### What needs to be done
Find the line containing "Click the hiker" in the data below, then output that line and each one after it exactly, with nothing else.

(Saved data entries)

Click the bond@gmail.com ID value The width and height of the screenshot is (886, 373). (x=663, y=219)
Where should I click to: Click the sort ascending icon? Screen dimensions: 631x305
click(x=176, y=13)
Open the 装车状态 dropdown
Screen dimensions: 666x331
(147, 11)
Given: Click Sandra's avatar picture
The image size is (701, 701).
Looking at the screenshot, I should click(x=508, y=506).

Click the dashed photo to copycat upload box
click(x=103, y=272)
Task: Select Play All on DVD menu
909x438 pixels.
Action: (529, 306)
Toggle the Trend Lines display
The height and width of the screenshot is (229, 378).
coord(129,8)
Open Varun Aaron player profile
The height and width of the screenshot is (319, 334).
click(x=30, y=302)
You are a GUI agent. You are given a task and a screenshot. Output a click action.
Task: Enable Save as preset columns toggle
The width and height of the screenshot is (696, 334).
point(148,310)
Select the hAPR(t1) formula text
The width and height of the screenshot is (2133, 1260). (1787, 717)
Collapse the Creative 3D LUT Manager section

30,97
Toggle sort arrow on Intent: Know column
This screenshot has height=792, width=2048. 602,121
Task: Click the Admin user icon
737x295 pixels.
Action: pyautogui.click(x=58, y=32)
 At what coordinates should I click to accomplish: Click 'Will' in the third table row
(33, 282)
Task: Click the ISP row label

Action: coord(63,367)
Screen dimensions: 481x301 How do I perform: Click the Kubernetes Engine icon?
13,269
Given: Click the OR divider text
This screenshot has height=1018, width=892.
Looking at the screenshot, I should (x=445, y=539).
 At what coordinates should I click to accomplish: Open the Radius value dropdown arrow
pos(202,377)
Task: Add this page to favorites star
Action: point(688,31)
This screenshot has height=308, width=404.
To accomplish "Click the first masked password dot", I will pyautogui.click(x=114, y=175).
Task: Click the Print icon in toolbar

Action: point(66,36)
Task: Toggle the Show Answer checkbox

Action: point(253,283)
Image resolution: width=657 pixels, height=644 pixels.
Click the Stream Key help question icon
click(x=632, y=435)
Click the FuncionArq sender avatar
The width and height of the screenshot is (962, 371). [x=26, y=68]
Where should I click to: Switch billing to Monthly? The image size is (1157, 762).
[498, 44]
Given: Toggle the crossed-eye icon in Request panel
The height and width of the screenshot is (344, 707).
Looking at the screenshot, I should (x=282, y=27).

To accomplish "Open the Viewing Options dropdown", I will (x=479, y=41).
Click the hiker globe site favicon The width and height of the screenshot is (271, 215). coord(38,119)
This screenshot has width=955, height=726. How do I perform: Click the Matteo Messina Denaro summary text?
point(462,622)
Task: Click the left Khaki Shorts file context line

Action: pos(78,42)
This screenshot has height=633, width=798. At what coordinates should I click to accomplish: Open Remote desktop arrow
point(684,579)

### Task answer
Click the hiker globe site favicon The width and height of the screenshot is (271, 215). coord(38,119)
This screenshot has width=955, height=726. How do I perform: Click the Matteo Messina Denaro summary text?
point(462,622)
Task: Click the left Khaki Shorts file context line

Action: pos(78,42)
This screenshot has height=633, width=798. At what coordinates should I click to accomplish: Open Remote desktop arrow
point(684,579)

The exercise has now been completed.